I have a collection of 300 000 points and I would like to compute the distance between them.
id x y
0 0 1 0
1 1 28 76
…
Thus I do a Cartesian product between those points and I filter such as I keep only one combination of points. Indeed for my purpose distance between points (0, 1)
is same as (1,0)
from pyspark.sql import SparkSession
import pyspark.sql.functions as F
from pyspark.sql.functions import udf
from pyspark.sql.types import IntegerType
import math
@udf(returnType=IntegerType())
def compute_distance(x1,y1, x2,y2):
return math.square(math.pow(x1-x2) + math.pow(y1-y2))
columns = ['id','x', 'y']
data = [(0, 1, 0), (1, 28,76), (2, 33,42)]
spark = SparkSession\
.builder \
.appName('distance computation') \
.config('spark.sql.execution.arrow.pyspark.enabled', 'true') \
.config('spark.executor.memory', '2g') \
.master('local[20]') \
.getOrCreate()
rdd = spark.sparkContext.parallelize(data)
df = rdd.toDF(columns)
result = df.alias('a')\
.join(df.alias('b'),
F.array(*['a.id']) < F.array(*['b.id']))\
.withColumn('distance', compute_distance(F.col('a.x'), F.col('a.y'), F.col('b.x'), F.col('b.y')))
result.write.parquet('distance-between-points')
While that seems to work, the CPU usage for my latest task (parquet at NativeMethodAccessorImpl.java:0
) did not go above 100%. Also, it took and a day to complete.
I would like to know if the withColumn
operation is performed on multiple executors in order to achieve parallelism?
Is there a way to split the data in order to compute distance by batch and to store the result in one or multiple Parquet files?
Thanks for your insight.
I would like to know if the withColumn operation is performed on multiple executor in order to achieve parallelism ?
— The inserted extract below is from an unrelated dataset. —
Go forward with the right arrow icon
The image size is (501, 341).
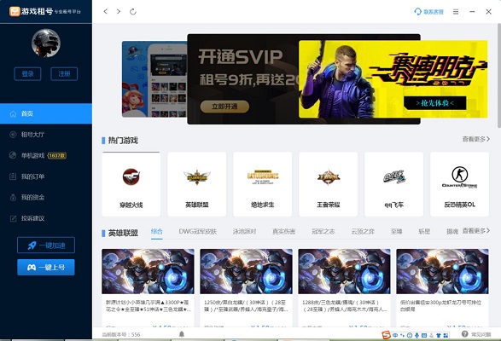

Yes, assuming a correctly configured cluster, the dataframe will be partitioned across your cluster and the executors will work through the partitions in parallel running your UDF.
Is there a way to split the data in order to compute distance by batch in // and to store them into one or multiples parquet files ?
By default, the resulting dataframe will be partitioned across the cluster and written out as one Parquet file per partition. You can change that by re-partioning if required, but that will result in a shuffle and take longer.
I recommend the 'Level of Parallelism' section in the Learning Spark book for further reading.